━━ Extract provided
How to do scheduling and message communication in Serve DeploymentHandles

My model sering consists of several components, and I found Deployment composition suits my requirement. My questions:

  1. Can I select which downstream deployment instances to call? IIUC, calling via DeploymentHandles it will route to any instances meet the load balance requirement? But if my business logic need to schedule specific downstream deployment instances, how can I do that?
  2. There are requirement of huge memory exchange between deployment instances. How can I do that? for example, via RDMA, distributed memory sharing, etc?
  1. You cannot currently control which replica a request ends up on. Could you say more about your use case? Can your deployment be written in a stateless way?
  2. Ray itself has some distributed memory management. Could you check that doc and see if it works for your use case?
━━━━
━━ Exercise data
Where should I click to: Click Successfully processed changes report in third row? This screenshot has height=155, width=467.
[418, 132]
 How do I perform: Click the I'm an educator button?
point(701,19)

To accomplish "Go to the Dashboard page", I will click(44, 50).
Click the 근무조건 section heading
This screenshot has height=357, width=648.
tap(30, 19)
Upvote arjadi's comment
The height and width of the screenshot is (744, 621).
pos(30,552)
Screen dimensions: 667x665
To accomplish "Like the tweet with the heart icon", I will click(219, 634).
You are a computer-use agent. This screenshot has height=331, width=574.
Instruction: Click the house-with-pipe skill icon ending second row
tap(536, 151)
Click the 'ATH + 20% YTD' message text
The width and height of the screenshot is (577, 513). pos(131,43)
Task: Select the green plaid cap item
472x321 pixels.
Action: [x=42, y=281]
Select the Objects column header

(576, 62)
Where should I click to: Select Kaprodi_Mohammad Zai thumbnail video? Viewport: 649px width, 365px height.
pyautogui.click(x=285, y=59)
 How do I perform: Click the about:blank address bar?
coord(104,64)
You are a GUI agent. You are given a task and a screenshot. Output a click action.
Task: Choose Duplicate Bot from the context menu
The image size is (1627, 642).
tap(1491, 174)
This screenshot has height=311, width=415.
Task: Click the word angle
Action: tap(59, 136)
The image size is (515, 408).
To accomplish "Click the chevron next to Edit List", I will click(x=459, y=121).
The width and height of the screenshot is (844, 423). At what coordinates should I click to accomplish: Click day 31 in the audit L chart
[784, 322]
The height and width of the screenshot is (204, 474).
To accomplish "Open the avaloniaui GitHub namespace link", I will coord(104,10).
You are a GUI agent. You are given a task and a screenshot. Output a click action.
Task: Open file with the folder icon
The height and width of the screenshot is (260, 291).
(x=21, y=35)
━━━━
◆ Exercise details ◆
Can you continue the forum thread about scheduling and memory exchange between Ray Serve deployments from the point where it stops?

◆ Response to the exercise ◆
Hi, shrekris,

  1. My use case is trying to serving a LLM on k8s, and a typical LLM request serving consists of the Prefill stage and Decode stage, and these two stages need to exchange GPU memory(the kvcache). I want to leverage hetergorous accelerator nodes for these two stages(since prefill stage is more compute-intensive, while decode stage is memory-intensive). Thus I plan to use two type of deployment instances for these two stages, and I need to do careful scheduling for choosing which prefill instance then decode instance. This mandates a user-defined intricate routing policy.
  2. As mentioned in 1, different Deployments need to exchange GPU memory. If the accelerator on both deployment instances are of Nvidia GPU, then we can leverage the GPUDirect RDMA; otherwise we need to offload to CPU memory then do memory sharing or transport. So I need to maintain this memory exchange abstration logic, and do some low-level stuff. Does Ray support this kind of customs?